Près de 50 000 fans du Leinster vont mettre une terrible pression sur les Clermontois, qui pourraient éliminer leur hôte dès ce samedi en cas d'exploit à l'Aviva Stadium. Pas une raison pour aller à Dublin sans intentions.
Un air de déjà-vu flotte sur Dublin. Il y a deux hivers au coeur du mois de décembre, Clermont avait fait chuter le futur champion d'Europe (20-13) avant de se rendre en Irlande, où ils n'avaient pas assez existé (8-24).
Sur le site du club, Morgan Parra se souvient : « Nous avons déjà eu l'occasion de vivre cette double confrontation et après avoir concédé un bonus défensif au Michelin, nous étions allés à Dublin avec des intentions avant d'exploser. Nous n'avons pas envie de renouveler l'expérience. Il faudra montrer que nous avons progressé. »
Ce succès du Leinster sur les Auvergnats était le premier d'une série de 18 matches sans défaite en H Cup, stoppée par ces mêmes Jaunards dimanche passé (15-12). Les Irlandais avaient alors vite validé leur billet pour les quarts. La donne a changé aujourd'hui. C'est Clermont qui est en pôle et la pression, énorme, sera sur les épaules irlandaises.
Mais à Clermont depuis longtemps, la meilleure défense, c'est l'attaque. Vern Cotter n'imagine donc pas un plan de jeu restrictif. « Nous savons à quoi nous attendre sur la pelouse de l'Aviva Stadium. On nous promet l'enfer, j'espère que contrairement à ce que l'on pourrait croire, nous ne passerons pas notre temps à défendre car cela serait mauvais signe », décrypte Alexandre Lapandry.
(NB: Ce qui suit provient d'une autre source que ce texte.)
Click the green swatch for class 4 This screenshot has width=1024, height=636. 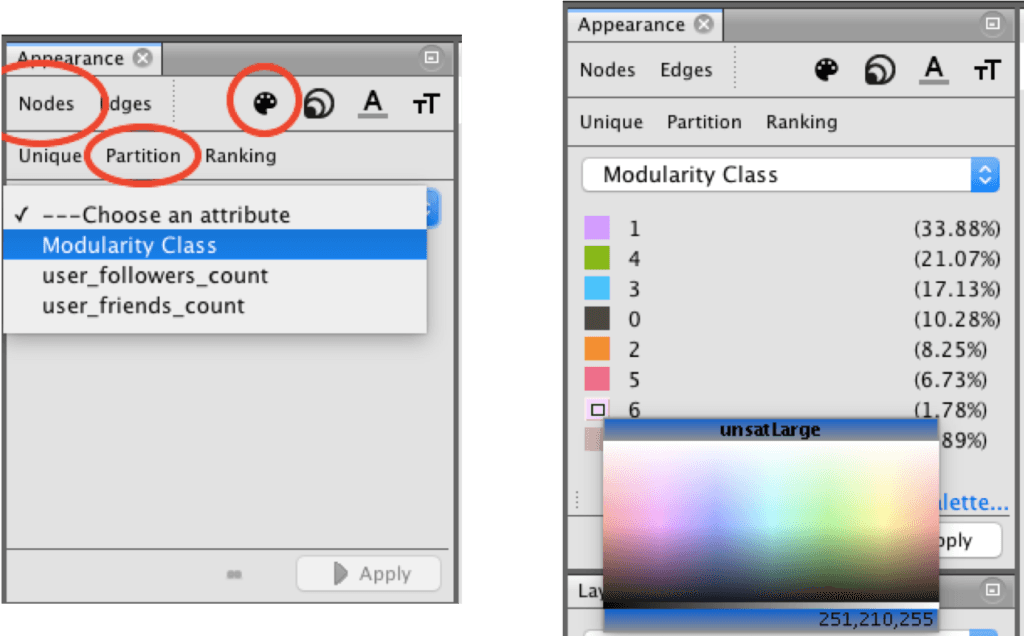[597, 259]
« La plus belle erreur serait de partir en Irlande avec l'intention de gérer la rencontre, renchérit Morgan Parra. Pour rivaliser avec eux, il faut avoir l'intention de gagner la rencontre. »
Le demi de mêlée international sait aussi qu'un exploit à Dublin signifierait la fin du règne du Leinster, trois titres en quatre ans. « Si on peut réaliser l'exploit de les sortir de la course, ce sera une bonne chose mais nous ne serons champions de rien, il restera encore beaucoup d'équipes à battre. » Attendus par une foule de 50 000 Irlandais, les Clermontois, avant de penser à la suite, sont à fond dans le présent. Et personne là-bas ne va leur faire de cadeaux.